Page text:
Project Runway is back home on Bravo, where it always belonged. And Bravo, for its part, is determined to let you know just how badly the show deteriorated away from its loving attention. Lifetime locked the show into its gone-stale-a-decade-ago 2004 format, cast it with colorful attention-seeking characters with limited fashion design skills, played down any depiction of the inspiration/design dynamic and process, and tried to make the show all about “stories” rather than about its ostensible purpose: to showcase and highlight the designs of talented up-and-comers in order to find the best of the lot and send them on their way with a career startup package. The critiques got bitchier and less helpful, the mentoring was reduced to hugs, and winners were picked based on personality over technique. It stopped being about fashion, in other words.

Data:
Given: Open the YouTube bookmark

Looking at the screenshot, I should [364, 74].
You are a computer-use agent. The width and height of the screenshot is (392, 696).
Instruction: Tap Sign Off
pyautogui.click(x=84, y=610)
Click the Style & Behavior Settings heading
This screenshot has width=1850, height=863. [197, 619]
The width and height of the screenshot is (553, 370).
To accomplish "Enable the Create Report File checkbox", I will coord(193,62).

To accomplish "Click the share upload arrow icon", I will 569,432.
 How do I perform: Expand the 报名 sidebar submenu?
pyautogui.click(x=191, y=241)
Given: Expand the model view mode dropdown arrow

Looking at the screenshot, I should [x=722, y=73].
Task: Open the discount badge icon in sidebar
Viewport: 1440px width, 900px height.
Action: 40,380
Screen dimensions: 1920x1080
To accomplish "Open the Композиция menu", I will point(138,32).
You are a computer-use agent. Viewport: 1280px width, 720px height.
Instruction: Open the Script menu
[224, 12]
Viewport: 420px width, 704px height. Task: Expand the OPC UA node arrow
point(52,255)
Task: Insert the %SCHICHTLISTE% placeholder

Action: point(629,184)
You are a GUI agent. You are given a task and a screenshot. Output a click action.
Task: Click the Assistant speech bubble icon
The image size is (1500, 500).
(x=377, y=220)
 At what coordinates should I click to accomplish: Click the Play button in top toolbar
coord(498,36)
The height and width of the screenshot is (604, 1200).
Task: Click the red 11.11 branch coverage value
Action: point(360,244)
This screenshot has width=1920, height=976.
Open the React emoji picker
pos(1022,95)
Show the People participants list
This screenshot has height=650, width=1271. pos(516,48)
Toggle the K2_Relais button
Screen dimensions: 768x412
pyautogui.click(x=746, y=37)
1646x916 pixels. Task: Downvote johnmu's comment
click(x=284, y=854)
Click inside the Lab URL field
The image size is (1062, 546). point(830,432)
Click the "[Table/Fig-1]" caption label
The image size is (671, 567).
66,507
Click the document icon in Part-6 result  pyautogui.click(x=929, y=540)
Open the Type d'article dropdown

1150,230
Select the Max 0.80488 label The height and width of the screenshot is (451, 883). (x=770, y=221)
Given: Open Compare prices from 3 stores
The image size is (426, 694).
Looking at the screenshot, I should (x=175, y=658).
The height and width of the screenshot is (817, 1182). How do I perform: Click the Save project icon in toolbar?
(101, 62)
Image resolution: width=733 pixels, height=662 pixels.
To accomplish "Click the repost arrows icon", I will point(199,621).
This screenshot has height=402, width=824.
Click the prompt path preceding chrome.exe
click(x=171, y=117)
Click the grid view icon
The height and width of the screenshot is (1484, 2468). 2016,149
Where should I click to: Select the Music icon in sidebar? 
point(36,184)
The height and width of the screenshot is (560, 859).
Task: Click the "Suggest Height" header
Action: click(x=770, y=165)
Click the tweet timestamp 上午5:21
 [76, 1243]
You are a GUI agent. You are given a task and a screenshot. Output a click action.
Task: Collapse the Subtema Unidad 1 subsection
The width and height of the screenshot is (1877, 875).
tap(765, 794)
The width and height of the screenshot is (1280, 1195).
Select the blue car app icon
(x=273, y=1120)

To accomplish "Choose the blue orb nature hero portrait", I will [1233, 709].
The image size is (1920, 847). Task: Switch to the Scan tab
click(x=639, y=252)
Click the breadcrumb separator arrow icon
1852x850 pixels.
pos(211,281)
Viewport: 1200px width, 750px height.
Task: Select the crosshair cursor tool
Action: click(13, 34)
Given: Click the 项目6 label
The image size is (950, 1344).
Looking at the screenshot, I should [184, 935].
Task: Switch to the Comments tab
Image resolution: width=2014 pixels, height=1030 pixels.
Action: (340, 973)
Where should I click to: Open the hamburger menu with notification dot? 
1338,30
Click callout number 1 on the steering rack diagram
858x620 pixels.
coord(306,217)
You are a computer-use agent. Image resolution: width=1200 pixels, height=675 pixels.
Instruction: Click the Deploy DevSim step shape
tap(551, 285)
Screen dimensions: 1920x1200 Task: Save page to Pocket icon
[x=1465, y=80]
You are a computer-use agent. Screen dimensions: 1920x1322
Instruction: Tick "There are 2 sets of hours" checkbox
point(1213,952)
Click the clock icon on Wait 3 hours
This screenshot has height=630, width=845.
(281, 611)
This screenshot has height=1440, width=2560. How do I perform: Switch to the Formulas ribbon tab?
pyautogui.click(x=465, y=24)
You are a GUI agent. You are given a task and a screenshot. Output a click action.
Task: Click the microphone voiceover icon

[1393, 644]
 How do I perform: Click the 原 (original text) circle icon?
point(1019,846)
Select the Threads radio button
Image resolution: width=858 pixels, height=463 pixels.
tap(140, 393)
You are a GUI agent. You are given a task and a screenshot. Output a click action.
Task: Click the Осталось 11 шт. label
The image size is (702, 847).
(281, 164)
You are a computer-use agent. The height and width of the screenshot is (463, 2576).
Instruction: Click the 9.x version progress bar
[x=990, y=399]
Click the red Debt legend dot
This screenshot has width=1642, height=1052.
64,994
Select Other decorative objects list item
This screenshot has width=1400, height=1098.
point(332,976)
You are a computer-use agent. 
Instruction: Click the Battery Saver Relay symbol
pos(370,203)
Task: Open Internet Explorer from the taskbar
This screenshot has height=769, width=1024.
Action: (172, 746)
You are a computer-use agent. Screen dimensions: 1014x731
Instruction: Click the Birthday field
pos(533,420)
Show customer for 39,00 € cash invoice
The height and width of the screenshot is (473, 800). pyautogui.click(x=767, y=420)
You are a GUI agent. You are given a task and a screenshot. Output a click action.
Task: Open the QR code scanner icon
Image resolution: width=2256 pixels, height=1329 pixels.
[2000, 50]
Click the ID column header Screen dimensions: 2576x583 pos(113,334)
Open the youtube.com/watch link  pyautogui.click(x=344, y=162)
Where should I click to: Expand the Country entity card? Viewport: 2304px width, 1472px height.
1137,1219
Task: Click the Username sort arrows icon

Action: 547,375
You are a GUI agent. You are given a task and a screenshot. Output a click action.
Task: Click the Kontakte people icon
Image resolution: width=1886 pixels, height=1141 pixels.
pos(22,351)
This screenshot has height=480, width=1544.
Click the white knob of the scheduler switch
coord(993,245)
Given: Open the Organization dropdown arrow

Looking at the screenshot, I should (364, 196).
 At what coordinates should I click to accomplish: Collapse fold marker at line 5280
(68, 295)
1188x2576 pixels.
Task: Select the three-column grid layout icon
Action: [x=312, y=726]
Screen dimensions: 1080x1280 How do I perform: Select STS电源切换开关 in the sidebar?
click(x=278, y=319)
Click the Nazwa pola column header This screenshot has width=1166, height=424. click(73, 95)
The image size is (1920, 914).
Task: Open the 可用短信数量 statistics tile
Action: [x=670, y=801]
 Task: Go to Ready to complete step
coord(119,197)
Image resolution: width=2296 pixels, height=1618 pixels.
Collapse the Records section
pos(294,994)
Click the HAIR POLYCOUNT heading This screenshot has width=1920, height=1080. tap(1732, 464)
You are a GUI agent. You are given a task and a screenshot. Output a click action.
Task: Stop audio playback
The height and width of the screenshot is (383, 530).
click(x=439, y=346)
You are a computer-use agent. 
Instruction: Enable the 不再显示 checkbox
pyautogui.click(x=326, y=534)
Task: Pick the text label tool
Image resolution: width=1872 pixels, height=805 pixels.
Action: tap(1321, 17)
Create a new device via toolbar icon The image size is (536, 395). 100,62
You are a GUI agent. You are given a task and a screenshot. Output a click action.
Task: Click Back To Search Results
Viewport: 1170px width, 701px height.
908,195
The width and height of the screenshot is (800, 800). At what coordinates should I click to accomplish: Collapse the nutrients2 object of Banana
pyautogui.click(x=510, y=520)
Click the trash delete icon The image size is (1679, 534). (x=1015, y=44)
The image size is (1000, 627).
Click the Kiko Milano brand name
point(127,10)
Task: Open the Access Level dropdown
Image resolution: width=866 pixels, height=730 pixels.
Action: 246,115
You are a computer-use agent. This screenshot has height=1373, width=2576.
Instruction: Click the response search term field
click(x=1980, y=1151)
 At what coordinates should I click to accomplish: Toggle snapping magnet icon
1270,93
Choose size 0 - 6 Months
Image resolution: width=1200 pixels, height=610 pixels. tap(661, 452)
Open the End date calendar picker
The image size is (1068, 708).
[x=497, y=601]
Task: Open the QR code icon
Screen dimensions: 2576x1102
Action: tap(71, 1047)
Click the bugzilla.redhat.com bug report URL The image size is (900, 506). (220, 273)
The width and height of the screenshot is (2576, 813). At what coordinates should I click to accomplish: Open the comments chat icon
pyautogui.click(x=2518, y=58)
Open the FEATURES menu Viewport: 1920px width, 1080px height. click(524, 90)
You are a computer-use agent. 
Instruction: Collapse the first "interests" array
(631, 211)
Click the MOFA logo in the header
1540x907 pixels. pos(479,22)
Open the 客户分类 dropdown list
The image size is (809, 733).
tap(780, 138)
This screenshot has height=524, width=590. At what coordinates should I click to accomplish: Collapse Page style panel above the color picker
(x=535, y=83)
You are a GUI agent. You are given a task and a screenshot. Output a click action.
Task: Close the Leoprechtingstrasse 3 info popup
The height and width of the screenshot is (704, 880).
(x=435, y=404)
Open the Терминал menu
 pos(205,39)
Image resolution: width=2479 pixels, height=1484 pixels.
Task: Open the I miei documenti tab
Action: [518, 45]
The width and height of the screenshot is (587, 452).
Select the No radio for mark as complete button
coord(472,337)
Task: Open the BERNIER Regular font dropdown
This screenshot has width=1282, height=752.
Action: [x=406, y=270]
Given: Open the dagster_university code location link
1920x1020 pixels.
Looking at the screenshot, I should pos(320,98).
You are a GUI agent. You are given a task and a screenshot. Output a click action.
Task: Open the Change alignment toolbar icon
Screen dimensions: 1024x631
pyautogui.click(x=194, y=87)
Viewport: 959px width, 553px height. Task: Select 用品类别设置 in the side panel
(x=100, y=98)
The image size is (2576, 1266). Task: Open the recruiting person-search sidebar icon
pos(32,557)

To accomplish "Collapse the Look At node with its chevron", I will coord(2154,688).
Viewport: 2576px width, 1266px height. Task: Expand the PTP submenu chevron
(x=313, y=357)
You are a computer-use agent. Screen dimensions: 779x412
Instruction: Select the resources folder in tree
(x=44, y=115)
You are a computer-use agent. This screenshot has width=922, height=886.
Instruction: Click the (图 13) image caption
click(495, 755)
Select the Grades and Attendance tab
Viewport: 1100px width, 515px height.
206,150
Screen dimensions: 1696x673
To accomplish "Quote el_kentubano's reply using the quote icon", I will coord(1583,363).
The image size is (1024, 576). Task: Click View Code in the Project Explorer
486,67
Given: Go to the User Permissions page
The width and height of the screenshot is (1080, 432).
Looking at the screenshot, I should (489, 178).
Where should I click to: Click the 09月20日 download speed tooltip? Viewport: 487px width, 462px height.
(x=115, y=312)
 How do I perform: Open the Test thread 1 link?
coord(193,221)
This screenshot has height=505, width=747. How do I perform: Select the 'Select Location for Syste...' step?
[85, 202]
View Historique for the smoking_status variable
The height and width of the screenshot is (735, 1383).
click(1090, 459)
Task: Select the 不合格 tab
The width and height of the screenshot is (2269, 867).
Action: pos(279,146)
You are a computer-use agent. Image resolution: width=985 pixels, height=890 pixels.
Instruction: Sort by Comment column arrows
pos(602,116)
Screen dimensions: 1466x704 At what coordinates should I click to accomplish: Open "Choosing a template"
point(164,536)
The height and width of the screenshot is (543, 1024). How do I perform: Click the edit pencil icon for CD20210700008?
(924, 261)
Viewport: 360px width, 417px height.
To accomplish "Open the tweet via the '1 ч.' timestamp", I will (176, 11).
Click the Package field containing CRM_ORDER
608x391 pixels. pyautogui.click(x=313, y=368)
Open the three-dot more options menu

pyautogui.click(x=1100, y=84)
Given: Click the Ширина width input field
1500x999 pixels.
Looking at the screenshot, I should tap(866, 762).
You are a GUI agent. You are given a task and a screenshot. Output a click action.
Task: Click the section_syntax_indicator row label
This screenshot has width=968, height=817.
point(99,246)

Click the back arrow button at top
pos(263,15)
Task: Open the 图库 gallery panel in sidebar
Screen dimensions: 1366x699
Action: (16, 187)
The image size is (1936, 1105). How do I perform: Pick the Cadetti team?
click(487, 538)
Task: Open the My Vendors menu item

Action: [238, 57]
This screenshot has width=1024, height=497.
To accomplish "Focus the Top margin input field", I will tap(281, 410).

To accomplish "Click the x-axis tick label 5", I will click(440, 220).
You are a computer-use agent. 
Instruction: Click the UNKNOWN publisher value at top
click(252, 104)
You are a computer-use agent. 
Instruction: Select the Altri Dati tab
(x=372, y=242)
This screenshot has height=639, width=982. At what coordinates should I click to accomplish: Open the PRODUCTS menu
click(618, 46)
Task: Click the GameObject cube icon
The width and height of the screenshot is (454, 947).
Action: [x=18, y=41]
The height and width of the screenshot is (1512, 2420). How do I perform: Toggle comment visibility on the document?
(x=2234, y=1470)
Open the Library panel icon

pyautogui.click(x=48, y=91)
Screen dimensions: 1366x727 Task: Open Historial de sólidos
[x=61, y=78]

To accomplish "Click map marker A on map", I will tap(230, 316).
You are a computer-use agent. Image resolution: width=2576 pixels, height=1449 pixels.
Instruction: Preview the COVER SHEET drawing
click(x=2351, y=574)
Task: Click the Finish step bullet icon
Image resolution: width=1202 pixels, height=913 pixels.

Required task 1: According to the Project Runway text, what were winners picked on instead of technique?
Required task 2: Reproduce the stretch of the Project Runway text from "Project Runway is" through "in other words.", word for word.

Full answer 1: Personality.

Full answer 2:
Project Runway is back home on Bravo, where it always belonged. And Bravo, for its part, is determined to let you know just how badly the show deteriorated away from its loving attention. Lifetime locked the show into its gone-stale-a-decade-ago 2004 format, cast it with colorful attention-seeking characters with limited fashion design skills, played down any depiction of the inspiration/design dynamic and process, and tried to make the show all about “stories” rather than about its ostensible purpose: to showcase and highlight the designs of talented up-and-comers in order to find the best of the lot and send them on their way with a career startup package. The critiques got bitchier and less helpful, the mentoring was reduced to hugs, and winners were picked based on personality over technique. It stopped being about fashion, in other words.